ACTIVITY:
Exactly as they appear, copy the lines from the start of the entries below to the line containing "Task: Select the ПЛЕЙЛИСТЫ tab", both ends included.

◆ ◆ ◆ ◆ ◆

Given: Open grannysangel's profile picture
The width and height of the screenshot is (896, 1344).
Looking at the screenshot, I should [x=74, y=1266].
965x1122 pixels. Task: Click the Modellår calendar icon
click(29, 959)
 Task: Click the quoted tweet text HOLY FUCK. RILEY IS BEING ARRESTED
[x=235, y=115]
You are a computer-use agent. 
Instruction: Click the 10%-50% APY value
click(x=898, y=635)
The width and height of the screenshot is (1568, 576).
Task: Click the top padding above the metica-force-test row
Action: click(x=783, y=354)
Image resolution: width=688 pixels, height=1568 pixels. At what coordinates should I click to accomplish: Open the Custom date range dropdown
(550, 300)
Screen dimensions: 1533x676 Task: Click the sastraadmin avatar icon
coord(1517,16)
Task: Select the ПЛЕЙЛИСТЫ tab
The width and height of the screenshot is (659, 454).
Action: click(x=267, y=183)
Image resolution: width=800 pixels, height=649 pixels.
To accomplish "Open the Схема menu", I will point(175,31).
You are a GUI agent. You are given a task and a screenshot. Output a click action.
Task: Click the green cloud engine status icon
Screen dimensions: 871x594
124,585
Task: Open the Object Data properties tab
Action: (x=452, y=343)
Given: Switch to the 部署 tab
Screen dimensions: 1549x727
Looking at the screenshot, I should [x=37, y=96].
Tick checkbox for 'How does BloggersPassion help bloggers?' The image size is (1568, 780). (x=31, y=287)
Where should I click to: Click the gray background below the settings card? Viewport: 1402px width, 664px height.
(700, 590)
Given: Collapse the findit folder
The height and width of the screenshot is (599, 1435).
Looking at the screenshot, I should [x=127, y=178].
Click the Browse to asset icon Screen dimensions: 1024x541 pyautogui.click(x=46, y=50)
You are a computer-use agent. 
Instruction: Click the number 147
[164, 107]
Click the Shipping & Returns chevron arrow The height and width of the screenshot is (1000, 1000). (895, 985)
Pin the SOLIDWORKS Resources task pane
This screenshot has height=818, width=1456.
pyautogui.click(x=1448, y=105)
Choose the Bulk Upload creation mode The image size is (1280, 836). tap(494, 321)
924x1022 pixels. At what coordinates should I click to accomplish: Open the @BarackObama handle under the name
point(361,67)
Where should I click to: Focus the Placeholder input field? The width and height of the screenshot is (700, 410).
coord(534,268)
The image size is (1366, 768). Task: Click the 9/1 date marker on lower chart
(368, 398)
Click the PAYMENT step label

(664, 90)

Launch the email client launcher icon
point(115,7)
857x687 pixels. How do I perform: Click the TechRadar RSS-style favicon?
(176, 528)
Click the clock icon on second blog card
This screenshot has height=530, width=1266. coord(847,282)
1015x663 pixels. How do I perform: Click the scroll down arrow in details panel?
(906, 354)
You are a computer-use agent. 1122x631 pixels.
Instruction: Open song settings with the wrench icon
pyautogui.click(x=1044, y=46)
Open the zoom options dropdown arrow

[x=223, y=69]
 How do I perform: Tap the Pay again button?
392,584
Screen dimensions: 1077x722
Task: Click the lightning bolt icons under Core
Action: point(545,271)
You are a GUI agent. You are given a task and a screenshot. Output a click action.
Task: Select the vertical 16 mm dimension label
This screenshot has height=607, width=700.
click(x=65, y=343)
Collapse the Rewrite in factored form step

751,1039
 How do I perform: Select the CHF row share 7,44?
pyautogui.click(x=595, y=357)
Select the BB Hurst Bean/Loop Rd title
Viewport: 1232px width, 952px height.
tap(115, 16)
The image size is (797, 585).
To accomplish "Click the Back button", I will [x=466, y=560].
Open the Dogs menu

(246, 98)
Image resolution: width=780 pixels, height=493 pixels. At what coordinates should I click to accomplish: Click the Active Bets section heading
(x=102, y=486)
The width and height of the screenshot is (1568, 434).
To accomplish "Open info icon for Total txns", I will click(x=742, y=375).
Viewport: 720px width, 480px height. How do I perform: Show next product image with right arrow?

◆ ◆ ◆ ◆ ◆

EXERCISE ANSWER:
Given: Open grannysangel's profile picture
The width and height of the screenshot is (896, 1344).
Looking at the screenshot, I should [x=74, y=1266].
965x1122 pixels. Task: Click the Modellår calendar icon
click(29, 959)
 Task: Click the quoted tweet text HOLY FUCK. RILEY IS BEING ARRESTED
[x=235, y=115]
You are a computer-use agent. 
Instruction: Click the 10%-50% APY value
click(x=898, y=635)
The width and height of the screenshot is (1568, 576).
Task: Click the top padding above the metica-force-test row
Action: click(x=783, y=354)
Image resolution: width=688 pixels, height=1568 pixels. At what coordinates should I click to accomplish: Open the Custom date range dropdown
(550, 300)
Screen dimensions: 1533x676 Task: Click the sastraadmin avatar icon
coord(1517,16)
Task: Select the ПЛЕЙЛИСТЫ tab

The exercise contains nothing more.